Vedanta philosophy says that what is real is the True Self and what is false is the koshas. All the koshas, feel very real because we can see, feel, think, or otherwise substantiate them, right?Vedanta says that when we really get down to it, anything that is changeable doesn’t qualify to be the True Self, the part of us that by definition can’t change because it always is.
And here’s the tricky part, even though koshas, the changeable parts of us, aren’t the True Self, they are the most easily accessible parts to be aware of, and therefore are perhaps the only way in which we can experience and come to know the “pure light” which is awareness itself.
And how does one substantiate that concept? We come to know ourselves through practices like meditation and yoga, dance and love. Practice to listen. Listen to practice.

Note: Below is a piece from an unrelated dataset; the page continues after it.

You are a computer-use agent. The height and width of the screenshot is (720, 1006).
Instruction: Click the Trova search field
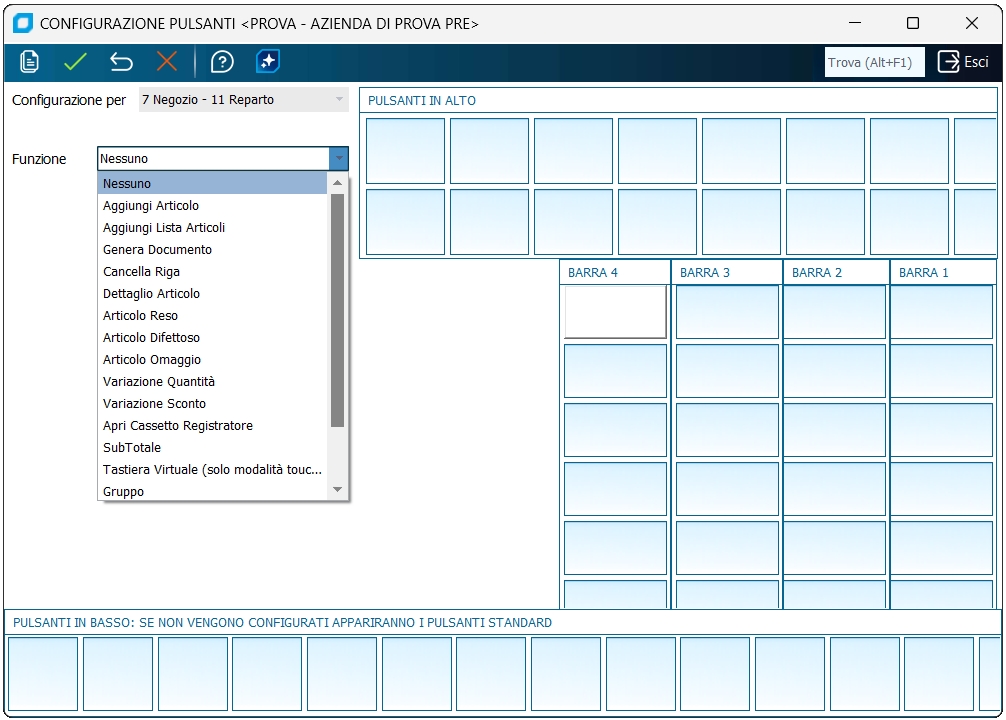point(874,62)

These koshas are like mummy wrappings. And while not the most “real” part of our being, give us clues at least to what’s underneath, to what is real. For me, yoga is the dance between that pure light True Self and the mummy wrapping outer self. Yoga is finding where those two realms meet and converse. Sometimes we get small glimpses at our pure light and understand the rest of the world with astounding clarity, or at least can appreciate our bodies, emotions, etc.
The hardest work is not to mistake the wrappings for the light, nor detest the wrappings because they aren’t the light. Eventually we stop seeing the mummy’s wrappings and start seeing simultaneously the wrappings and the light.

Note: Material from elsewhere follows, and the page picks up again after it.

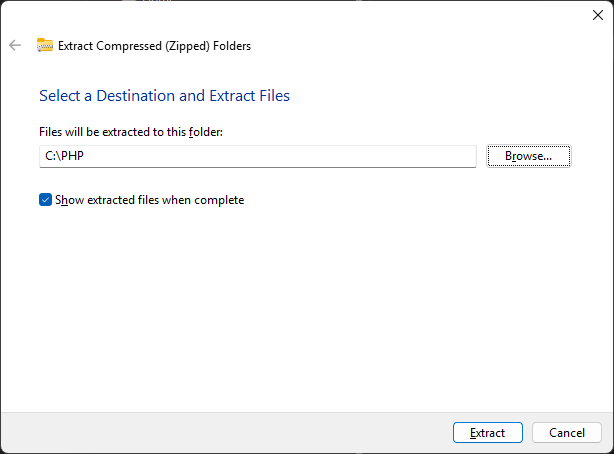Place cursor in the C:\PHP text
Viewport: 614px width, 454px height.
point(65,156)
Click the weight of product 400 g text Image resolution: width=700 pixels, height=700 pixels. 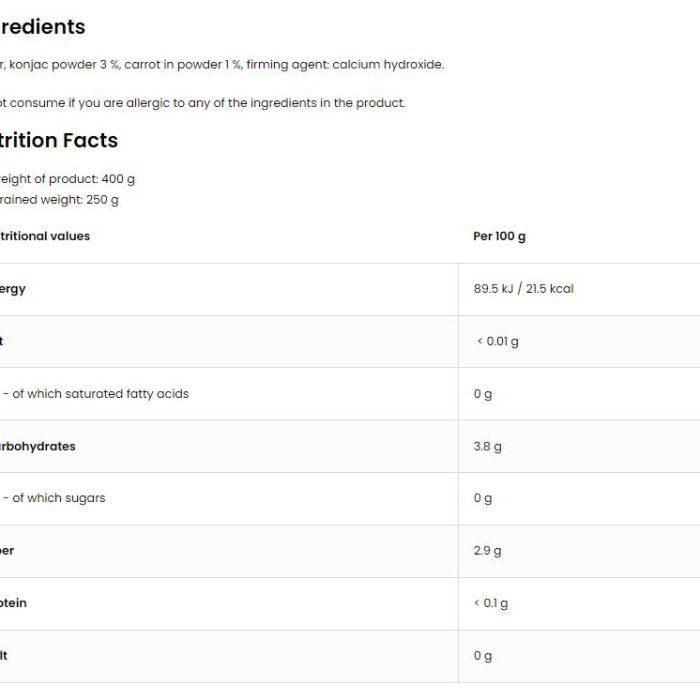coord(67,179)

Then something really magical happens: we look at someone else and see or sense the same light beneath their wrappings of pain, ego, cynicism, or whatever, even if they neither see us or themselves in that same way. This vision into someone else’s light is compassion at its lowest form and Oneness at it’s highest. When we’ve seen ourselves and others from this deeper vantage point, we won’t/can’t go back to not seeing or knowing.
Plus, with this new vision into things as they truly are, we wake up to a beautiful awareness and find heaven in the most ordinary of things, like the breeze on our skin, the smell of garden, or the sound of the music. We become astoundingly and exquisitely aware because that is what we are the pure light of awareness.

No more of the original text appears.